Have to TCB first...I'm sure we'll all be here waiting to see what next year brings, bboy...

Hopefully others take note of the priorities here...

-s


----------



## zacharykane (Aug 11, 2017)

Much respect to you for knowing what is important in life, so many people lose focus of that and you're setting a great example. 

If you decide to compete in Chicago next year, I will definitely be there to watch and hopefully get to meet you in person as I call the Windy City home! I can show you all the best donut places afterwards, lol


----------



## mytreefiddy (Aug 11, 2017)

zacharykane said:


> Much respect to you for knowing what is important in life, so many people lose focus of that and you're setting a great example.
> 
> If you decide to compete in Chicago next year, I will definitely be there to watch and hopefully get to meet you in person as I call the Windy City home! I can show you all the best donut places afterwards, lol



Well shit I'm doing the Chicago Pro next year sooooooo .....I want deep dish pizza and donuts! ... You lead i'll follow!!!!


----------



## RamboStallone (Aug 11, 2017)

mytreefiddy said:


> Well shit I'm doing the Chicago Pro next year sooooooo .....I want deep dish pizza and donuts! ... You lead i'll follow!!!!

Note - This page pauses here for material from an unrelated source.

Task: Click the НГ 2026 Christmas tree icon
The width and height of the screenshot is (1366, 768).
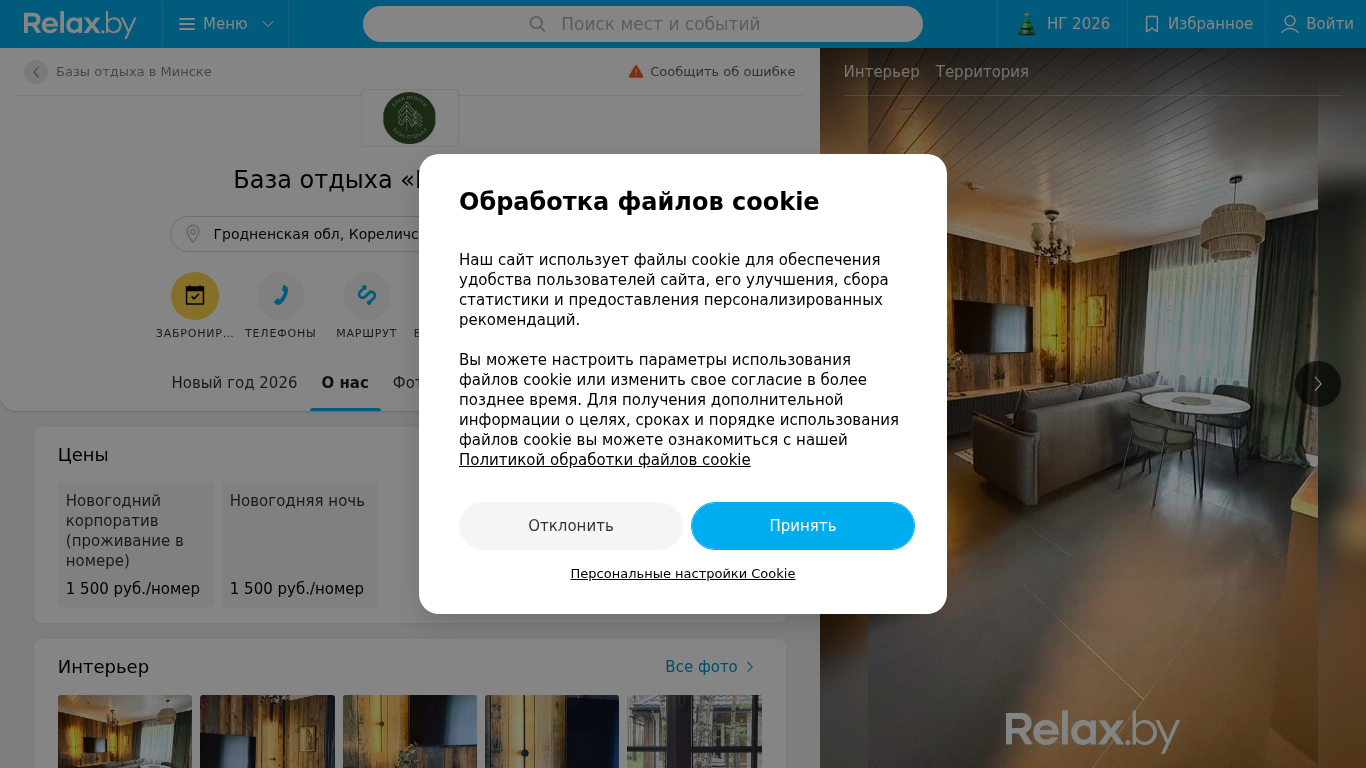Action: (x=1027, y=24)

Chicago is my home town, I expect a heads up when you guys are in town! We can enjoy more then just pizza! [emoji16]


----------



## zacharykane (Aug 11, 2017)

More than happy to show you around! Tons of fantastic places to eat around here along with some great sites to see!



mytreefiddy said:


> Well shit I'm doing the Chicago Pro next year sooooooo .....I want deep dish pizza and donuts! ... You lead i'll follow!!!!


----------



## mytreefiddy (Aug 12, 2017)

Rambo for sure my brother!!! I've never been to Chi-Town so i'll make a vacation out of it.....spend a few days after the show and take things in....looking forward to meeting you and Zach!!!.... I heard its pretty rough nowadays...I hope B-Boy goes...i'll hide behind him... LOL


----------



## RamboStallone (Aug 12, 2017)

mytreefiddy said:


> Rambo for sure my brother!!! I've never been to Chi-Town so i'll make a vacation out of it.....spend a few days after the show and take things in....looking forward to meeting you and Zach!!!.... I heard its pretty rough nowadays...I hope B-Boy goes...i'll hide behind him... LOL


Haha, we'll only go to the hood for some Harold's Chicken [emoji6] No worries bro, we'll keep you safe always.


----------



## Fitraver (Aug 12, 2017)

Damn stinks he had to shit it down but that shows a lot about he kind of person he is putting his family first! Dude is a beast for sure.


----------



## Mini Truck (Aug 16, 2017)

Hey Fit!

This is something that *TMT*is a
big component of.

Success in this sport requires Balance and a Rock Solid Priority System.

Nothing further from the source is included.